Uccise la fidanzata e la tenne in auto per ore: concessi i domiciliari

31 Agosto 2017

In carcere dal 10 agosto, Francesco Mazzega strangolò Nadia Orlando (21 anni) la sera del 31 luglio: per lui i giudici del Riesame temono gesti di autolesionismo. La famiglia della ragazza: «Come un pugno allo stomaco»

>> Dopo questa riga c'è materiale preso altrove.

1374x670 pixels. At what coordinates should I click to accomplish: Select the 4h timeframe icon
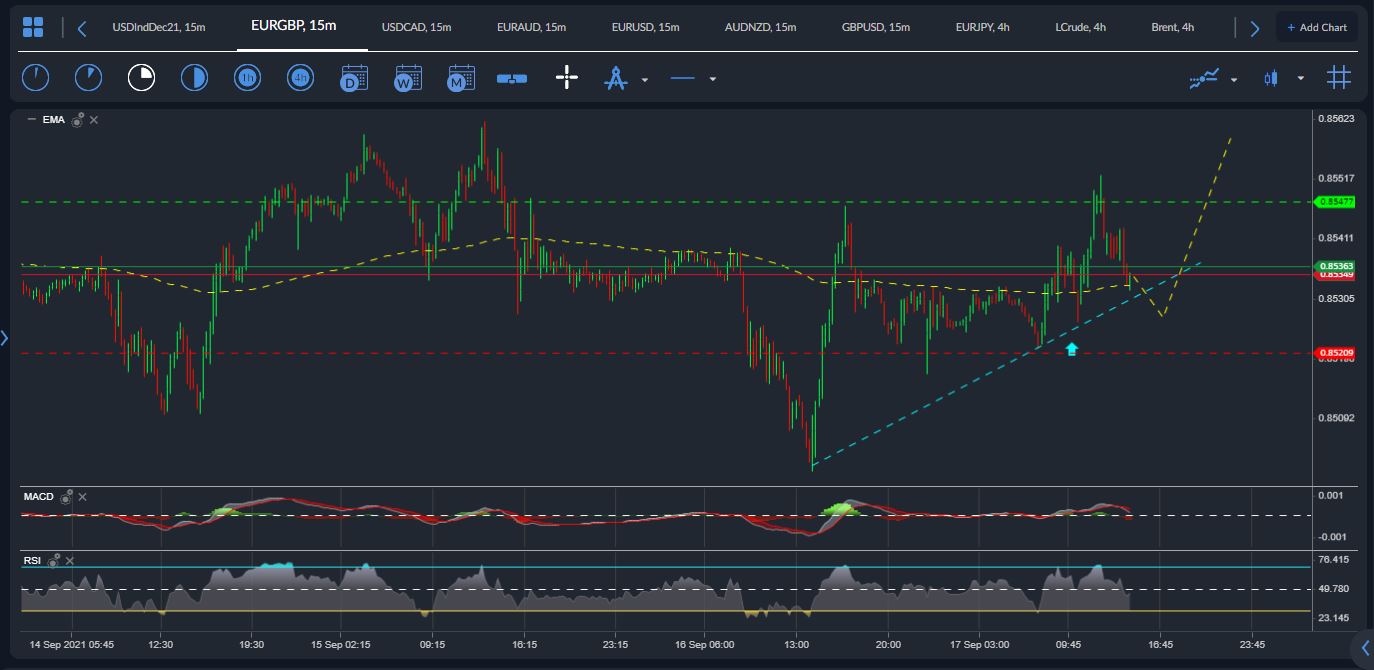click(300, 77)

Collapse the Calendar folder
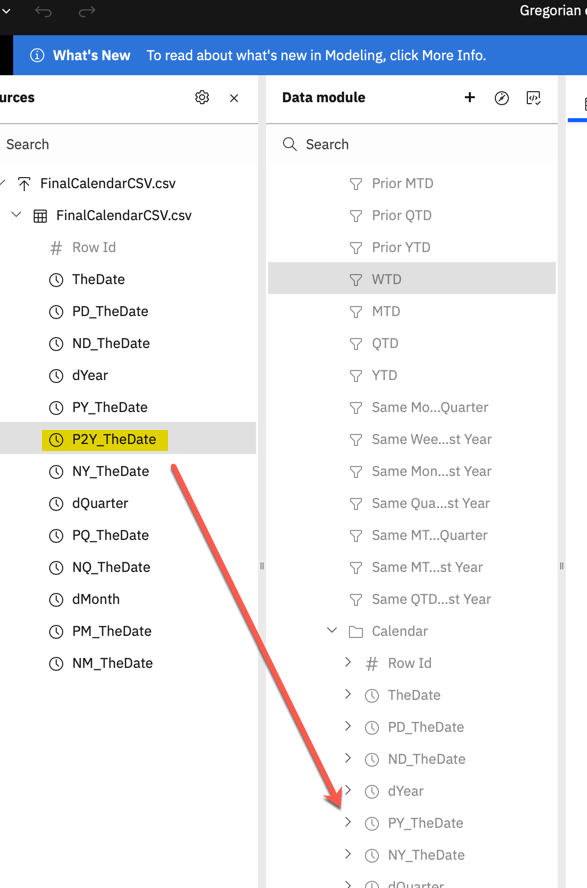332,630
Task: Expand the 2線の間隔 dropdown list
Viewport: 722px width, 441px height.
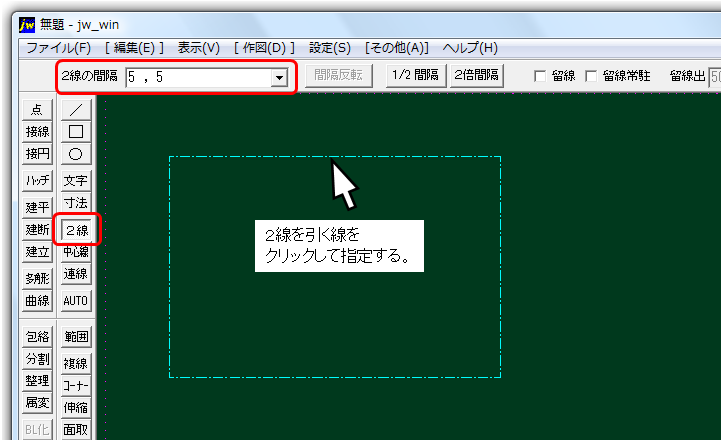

UDINE. Torna in libertà a meno di un mese dall'omicidio della sua fidanzata. Francesco Mazzega, 36 anni, era in carcere dal 10 agosto scorso, da quando aveva ucciso la fidanzata Nadia Orlando la sera del 31 luglio scorso, nei pressi di Lignano Sabbiadoro. Lei aveva solo 21 anni, i due erano anche colleghi di lavoro. Dopo averla strangolata Mazzega ha vagato per tutta la notte con il cadavere della giovane in auto, prima di presentarsi alla sede della Polizia Stradale di Palmanova. «Temo di aver commesso un omicidio» aveva detto agli agenti, per poi confessare di aver strangolato la ragazza. Oggi il Tribunale del Riesame di Trieste gli ha concesso gli arresti domiciliari con il braccialetto elettronico. Più che in cella Mazzega ha avuto un periodo di ricovero in ospedale per evitare gesti di autolesionismo. «Il provvedimento - ha detto il Procuratore di Udine, Antonio De Nicolo - non ci lascia soddisfatti. Avevamo chiesto la conferma del provvedimento del gip e valuteremo l'esperibilità del ricorso per Cassazione». È lo stesso Procuratore però a confermare che il provvedimento è «in linea con lo stato della legislazione».

L'ordinanza del Riesame, sottolinea «mette in evidenza che il fatto è gravissimo e ravvisa il pericolo che possa ripetere fatti del genere. I giudici però scrivono anche che il rischio è sufficientemente salvaguardato dagli arresti domiciliari integrati dal braccialetto elettronico». La decisione del Riesame ha scatenato la rabbia della famiglia di Nadia: «Come un pugno allo stomaco», così i genitori della giovane descrivono il provvedimento dei giudici. «Mai - spiega il loro legale l'avvocato Fabio Gasparini - la famiglia si sarebbe aspettata infatti che, a distanza di neanche un mese dalla barbara uccisione della loro figlia, i giudici potessero concedere all'assassino un simile beneficio. Lo stato d'animo che li pervade in queste ore è quello di rabbia e sgomento. Ma non di rassegnazione». «I genitori e il fratello di Nadia continuano ad avere fiducia nella giustizia nonostante questa inspiegabile decisione - spiega ancora l'avvocato - Ciò nella speranza e nella convinzione che al termine dell'iter giudiziario ci possa essere una giusta pena nei confronti di un soggetto che con un gesto orrendo e vigliacco ha ucciso Nadia e, di conseguenza, una famiglia e un'intera comunità».